The data presented here suggest that AR inhibition with enzalutamide promotes the derepression of numerous oncogenic pathways, potentially through survival selection, setting the stage for development of AR-independent aggressive PCa. Two critical points arise from this conclusion: (1) although an attractive therapeutic approach for CRPC, the combination of AA and enzalutamide for achieving maximal AR inhibition will require identification of those patients whose tumors will respond to this treatment by induction of specific oncogenic pathways and will rapidly develop resistance. The understanding of these biological processes is critical for the development of novel predictive biomarkers, which may improve the progression-free survival and overall survival benefits of these agents; (2) the combination of maximal AR inhibition with inhibition of alternative derepressed oncogenic signaling is a reasonable therapeutic approach for CRPC patients given the findings from numerous recent preclinical studies.
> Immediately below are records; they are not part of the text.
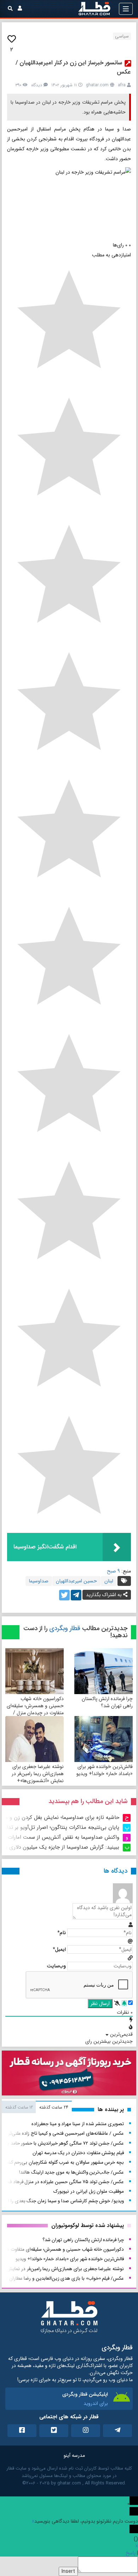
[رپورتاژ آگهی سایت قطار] (69, 2074)
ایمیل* (59, 1949)
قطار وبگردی (64, 1628)
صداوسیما (38, 1581)
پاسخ (131, 2553)
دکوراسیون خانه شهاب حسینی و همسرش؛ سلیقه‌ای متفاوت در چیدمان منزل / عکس (35, 1709)
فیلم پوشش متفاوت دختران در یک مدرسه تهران (78, 2153)
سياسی (122, 36)
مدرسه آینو (74, 2455)
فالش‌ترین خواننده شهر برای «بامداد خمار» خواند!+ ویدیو (104, 1770)
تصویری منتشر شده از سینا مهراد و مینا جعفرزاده (77, 2124)
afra (122, 85)
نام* (61, 1932)
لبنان (108, 1581)
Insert (68, 2571)
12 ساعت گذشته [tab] (19, 2107)
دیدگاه (36, 85)
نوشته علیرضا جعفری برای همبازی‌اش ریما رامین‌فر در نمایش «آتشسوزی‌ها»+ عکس (38, 1777)
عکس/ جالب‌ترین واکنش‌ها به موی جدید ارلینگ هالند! (71, 2172)
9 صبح (113, 1571)
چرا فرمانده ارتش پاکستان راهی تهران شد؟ (107, 1702)
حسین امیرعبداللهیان (76, 1581)
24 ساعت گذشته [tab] (53, 2107)
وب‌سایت (56, 1966)
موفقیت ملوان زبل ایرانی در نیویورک (88, 2191)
Predictive biomarkers are critical to get the maximum benefit from novel therapies targeting these pathways.

A clinical trial presented as an abstract at the 2014 Annual Meeting of the American Society for Clinical Oncology evaluated the combination of systemic androgen deprivation with docetaxel in patients with hormone-naïve metastatic PCa. The investigators showed that the addition of docetaxel to hormonal therapy significantly prolonged overall survival (57.6 vs. 44.0 months) and that the survival benefit was more impressive for patients with high-extent disease (49.2 vs. 32.2 months). Moreover, a greater proportion of patients assigned to docetaxel demonstrated a PSA 2 ng/mL after 1 year (22.7% vs. 11.7%) and delayed median time to clinical progression (32.7 vs. 19.8 months). These impressive results support the idea that combinational approaches may be very effective when they are used early during disease progression. This concept may lead to a paradigm shift for patients with mCRPC who are receiving a novel anti-androgen agent such as AA or enzalutamide, as the data suggest that introduction of a novel agent in combination with AR inhibition early during disease progression can provide significant advantages for patients with aggressive PCa.

Conclusion

Recent results from clinical trials presented in this review indicate that novel anti-androgen agents, such as AA and enzalutamide, provide certain/limited progression-free survival and overall survival benefits in patients with CRPC. Numerous mechanisms are implicated in the development of resistance to these agents. AR alteration and the derepression of alternative oncogenic signaling by AR inhibition seem to make an important contribution to progression of the disease during treatment with these novel agents. Clinical data suggest that the combination of these two agents leads to maximal AR inhibition, and this approach is currently being evaluated in the treatment of CRPC. However, preclinical studies presented in this review indicate that AR inhibition by enzalutamide leads to promotion of oncogenic pathways such as GR, c-Myb, autophagy and development of a stem cell-phenotype in PCa cells. These findings suggest that PCa cells with activated alternative signaling will become rapidly resistant to AR inhibition, whereas their survival will become more dependent on these pathways, rendering early treatment with a combination of maximal AR inhibition and agents that target these pathways a promising novel approach for patients with CRPC. Further preclinical studies and clinical trials evaluating the efficacy of these combination treatments are needed.

Conflicts of interest

The authors declare no conflict of interest.